We’ve made progress, but we definitely need to do more. For instance, it’s unusual for high school students to learn what economics is. Increasing early exposure to the field could be a powerful way to get a much wider group of people excited about economics. We need students to look at economics and say, “Oh, actually this isn’t just about getting a job at an investment bank. This is a tool kit that’s helpful for making all kinds of change in the world.”

Q: You’ve done several papers touching on COVID. How did an economist decide to look at the pandemic?

Economists are good at looking at data and doing data analysis. In early March 2020, I got really curious about whether we should all be wearing masks. Jason Abaluck and I did some preliminary work. Based on that, we thought there was no reason not to require masks in settings like Yale New Haven Hospital and Yale Health. We wanted the university to be an early adopter.

We were asked to talk to an emergency COVID committee that was meeting every morning to plan the university’s pandemic strategy. There was some skepticism on the committee about requiring masks, but two public health doctors, Sten Vermund and Albert Ko, were super open-minded. We ended up collaborating with both of them and SOM colleagues Howie Forman and Ed Kaplan on a paper that laid out the case that there was already a lot of evidence that by everyone wearing a mask we could slow down transmission a little bit.
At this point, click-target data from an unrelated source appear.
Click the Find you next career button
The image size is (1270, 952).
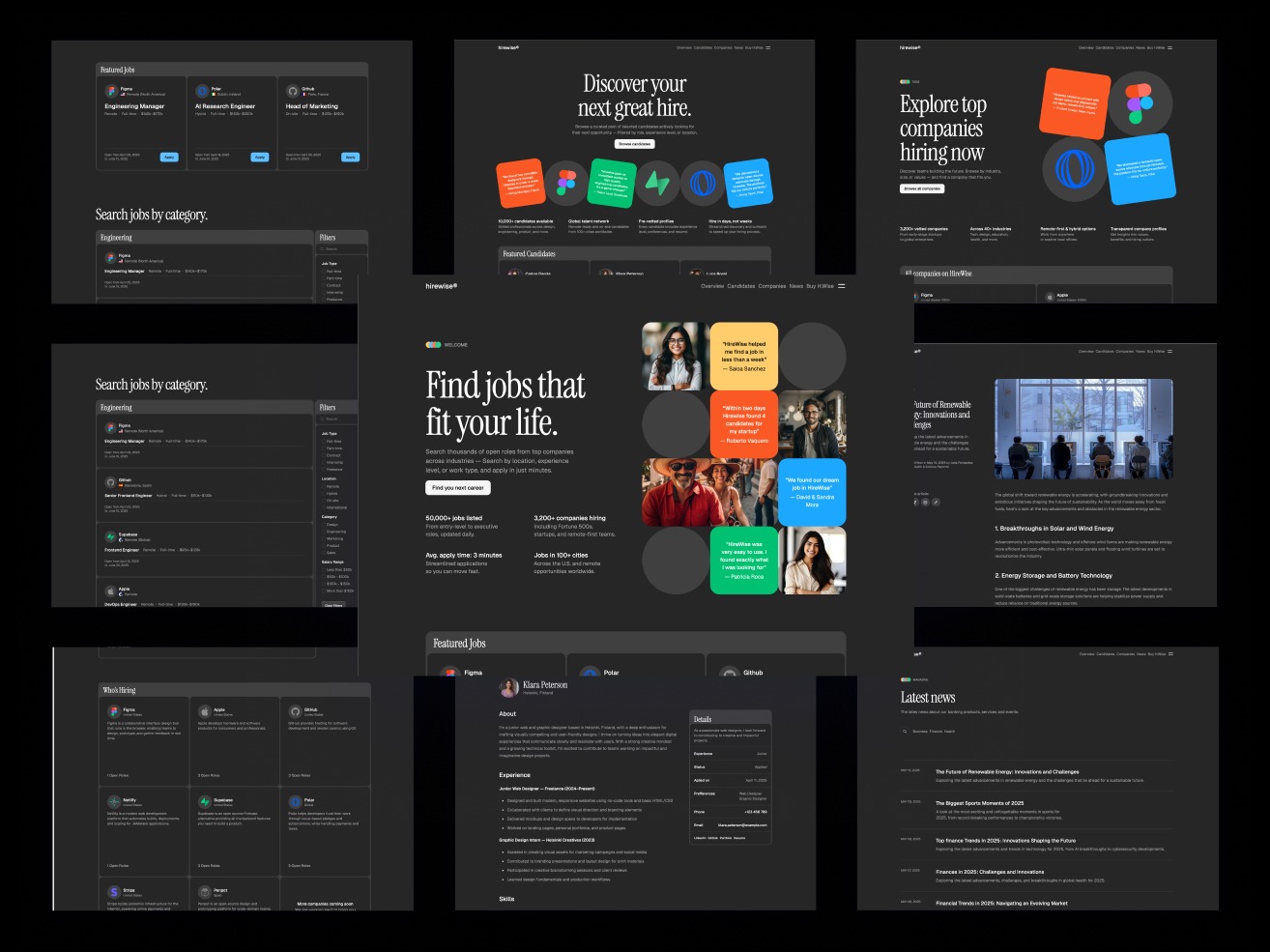[x=458, y=488]
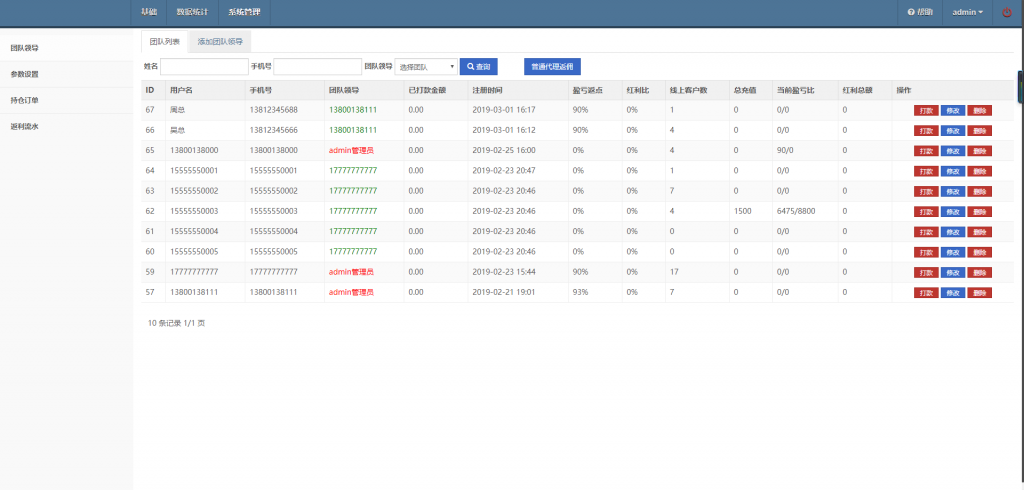
Task: Focus the 姓名 name input field
Action: pyautogui.click(x=204, y=66)
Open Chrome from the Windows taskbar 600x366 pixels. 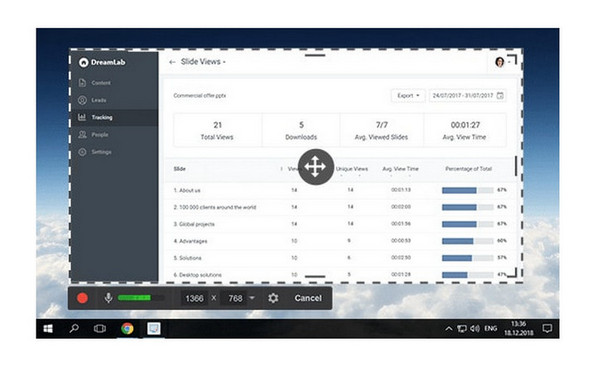(127, 328)
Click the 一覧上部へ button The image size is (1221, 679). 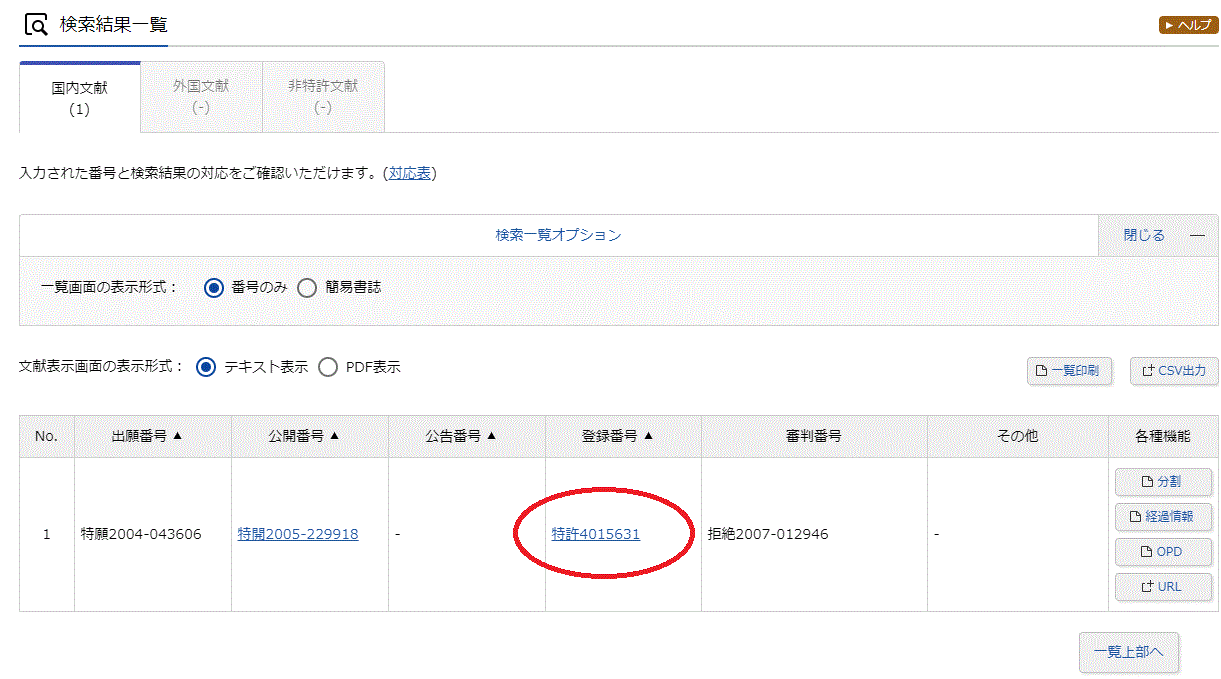pos(1128,652)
Obviously, that early paper has been superseded by other things, including Jason’s amazing randomized control trial that he and our colleague Mushfiq Mobarak did in Bangladesh to demonstrate the utility of masks. But Albert Ko [who advised Governor Ned Lamont during the pandemic] always graciously says that he did not think masks were a good idea until Jason and I convinced him. There was a real sense of urgency pushing us on that project and all the COVID work.
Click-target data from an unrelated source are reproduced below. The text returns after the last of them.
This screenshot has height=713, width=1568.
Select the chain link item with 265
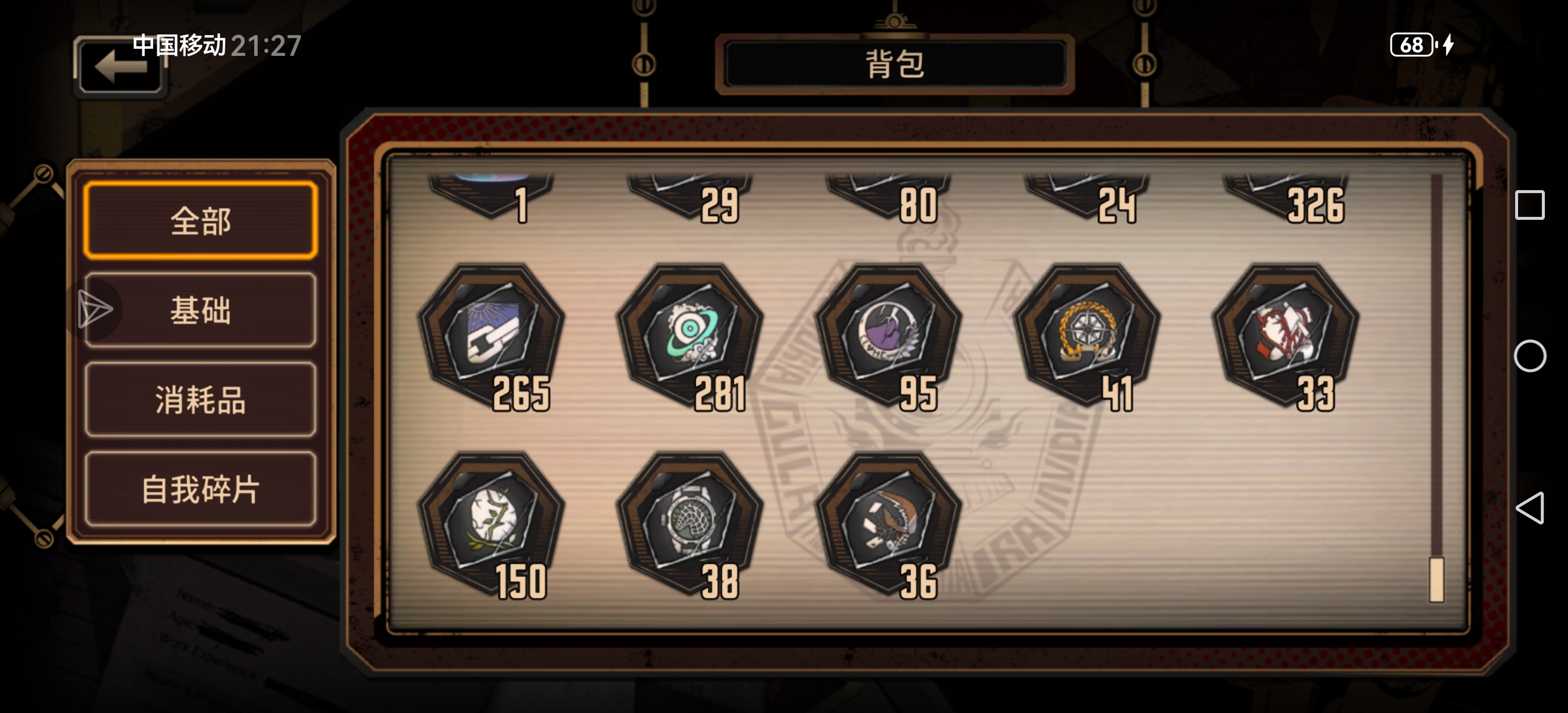491,335
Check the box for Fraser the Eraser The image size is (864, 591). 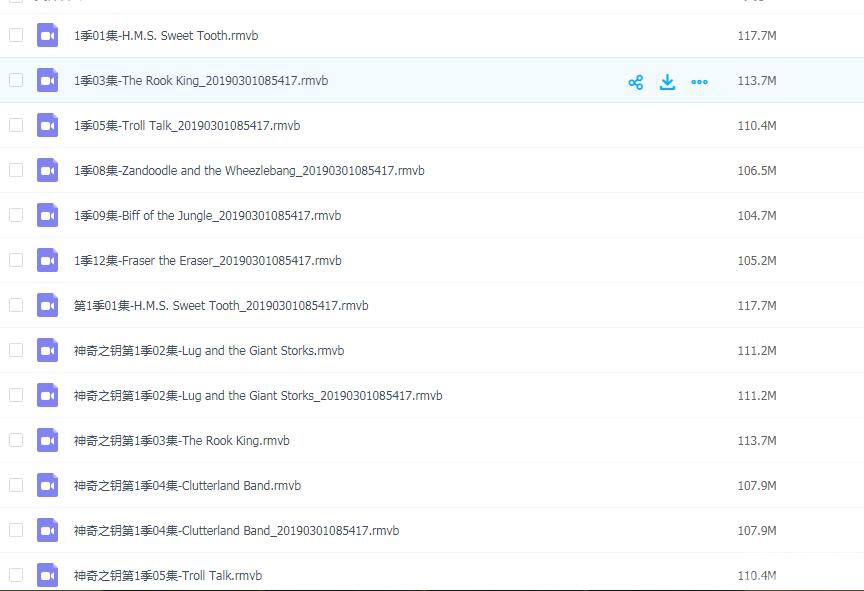pyautogui.click(x=16, y=261)
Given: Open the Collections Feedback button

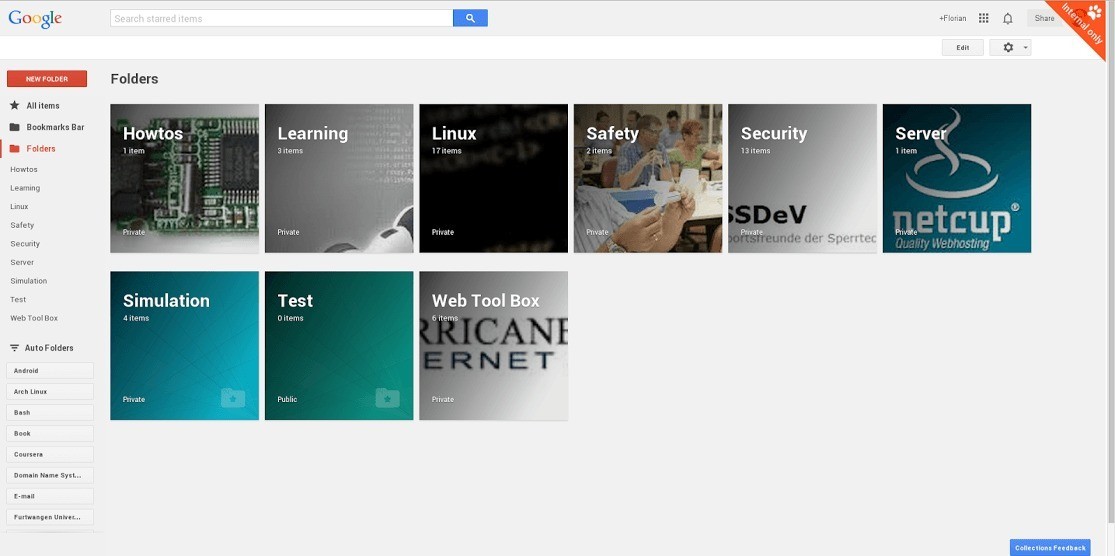Looking at the screenshot, I should click(1049, 547).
Q: Your next COVID paper was on nursing homes.

So many COVID deaths were in nursing home even though they were shut down to visitors, which was so difficult for the people who live there and for their families.

I worked with Keith Chen, who’s at UCLA, a friend, and someone I’ve collaborated with before, and Elisa Long (both former SOM colleagues) to use cellphone data to look at movements of workers across nursing homes. We were fairly convinced that, because of the nature of the livelihood, workers, particularly those who had jobs in multiple nursing homes, were moving COVID around.

It was a big project that we worked on in a time-sensitive way. We got some help from the Tobin Center. I still think nursing homes are not centered enough in the conversation about COVID, but we’re engaged in an ongoing broader conversation about how to shut down disease transmission in nursing homes.

When that paper was finished, I thought, “I’m done with COVID now; I’m getting back to my regular work.”

Q: But there was one more.

That happened because I was working with a bunch of co-authors including SOM colleague Kevin Williams on a project on the changing retail environment. We had been looking at dollar stores when the CDC and Dollar General announced that they were exploring a partnership for vaccine distribution.

We immediately knew we had all the data ready to go to assess whether that sort of partnership would be effective. We found using Dollar Generals would dramatically increase the fraction of low income households within a mile of a vaccine site.

Somehow the CDC didn’t end up partnering with Dollar General. That was disappointing, but again the research led to a lot of good, interesting conversations about ways other programs for public service could benefit from piggybacking off the distribution innovations that retailers have made.

Q: How do you assess when you’re successful? How do you know what your impact is?

I work hard. I do my best. But I try not to think about those things too much. If I was focused on coherently shaping my legacy, my work would probably be less disparate. I’m a full professor at Yale. We have academic freedom because our job is to not weigh the cost and benefits of working on a particular thing. We work on what we think is important.

Q: Are you getting to live the life that you found so alluring as a little kid in Hamden?

Yeah. I work super hard, but I work on things that I’m interested in. That’s awesome. It’s more work than I thought, but it turns out the work is better than I thought.